## FRAGMENTO PROPORCIONADO
--
Se dice que en el puerto deportivo de Auckland, la capital de Nueva Zelanda, hay atracados más veleros por cabeza que en cualquier otro lugar del mundo. La ciudad en sí me pareció anodina, pero luego supe que los neozelandeses no gustan de la parranda, sino del deporte al aire libre. Les va correr, remar, caminar, tirarse en bungy o en paracaídas, escalar montañas, hacer rafting o meterse una kilometrada en bicicleta, así que los días laborables trabajan y descansan y los fines de semana los dedican al deporte y la naturaleza. Como todo era tan anodino en la capital le pregunté a una apacible joven rubia por la espectacular naturaleza neozelandesa de la que todo el mundo me hablaba. Sus hermosos ojos azules se iluminaron por un instante con el destello de una sonrisa burlona antes de decirme:
- Tienes que ir a Queenstown…
- ¿Queenstown? ¿Dónde queda eso? -le repliqué desconcertado.
- Al sur del sur, mi amigo –respondió amistosamente, acentuando su sonrisa.
En efecto, la isla meridional de Nueva Zelanda, escasamente poblada, es un santuario de la naturaleza donde se encuentran los principales Parques Nacionales y sus mejores viñedos. El punto de entrada desde Wellington, en el extremo meridional de la isla principal, es Picton, una pequeña y deliciosa población de pescadores, al otro lado del estrecho de Cook, a solo dos horas de transbordador. Apenas se pone el pie allí, uno ya sabe que se encuentra en otro mundo. La sensación de estar en un lugar remoto no te abandona ni un instante. La naturaleza intacta, la ausencia de tráfico, la placidez del ambiente, todo contribuye a sentir que uno está muy lejos de la civilización y, sin embargo, todo es tan limpio, tan funcional, tan moderno, tan ordenado que uno cree, al mismo tiempo, encontrarse en el mejor de los mundos.
En Picton vive una pareja de veteranos naturalistas que salen cada día en su barco a avistar delfines. Es un paseo delicioso por la bahía, jugando con los simpáticos cetáceos, explorando islas desiertas, donde los pájaros te dejan aproximar sin recelo, visitando la cala donde Cook desembarcó ¿por primera vez? en Nueva Zelanda… Picton deja en todos el deseo de volver sin prisas.
Siguiendo la carretera de la costa, hacia el sur, se llega a Kaikoura, un antiguo enclave maorí, cuyo nombre (kai, comida; koura, langosta) ya denota bien a las claras cual es la especialidad culinaria del lugar. Pero Kaikoura es conocido, sobre todo, por los cachalotes, los enormes cetáceos que se acercan a sus costas y pueden ser observados desde muy cerca. A menudo, las condiciones meteorológicas impiden que los barcos se hagan a la mar, entonces son las avionetas y helicópteros los que se encargan de sobrevolar la zona, pero es muy difícil distinguir, desde la altura, un cachalote de un submarino soviético.
--
## EJERCICIOS
- A) Según el fragmento sobre Nueva Zelanda, ¿cuánto dura la travesía en transbordador hasta Picton?
- B) Reescribe el pasaje del fragmento sobre Nueva Zelanda que comienza en "En Picton vive" y termina tras "volver sin prisas.", sustituyendo "barco" por "lancha".
Los datos proceden de una fuente distinta.

## EXTRACTO DE LA FUENTE
--
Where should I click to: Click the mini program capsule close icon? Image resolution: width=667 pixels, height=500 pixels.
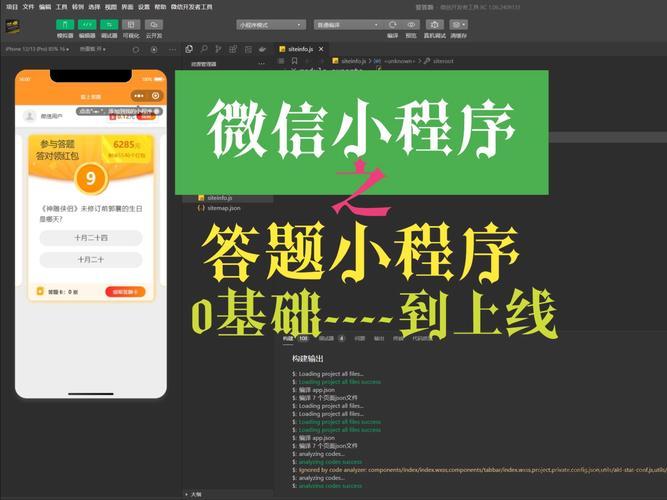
--
## RESULTADOS
- A) Dos horas.

- B)
En Picton vive una pareja de veteranos naturalistas que salen cada día en su lancha a avistar delfines. Es un paseo delicioso por la bahía, jugando con los simpáticos cetáceos, explorando islas desiertas, donde los pájaros te dejan aproximar sin recelo, visitando la cala donde Cook desembarcó ¿por primera vez? en Nueva Zelanda… Picton deja en todos el deseo de volver sin prisas.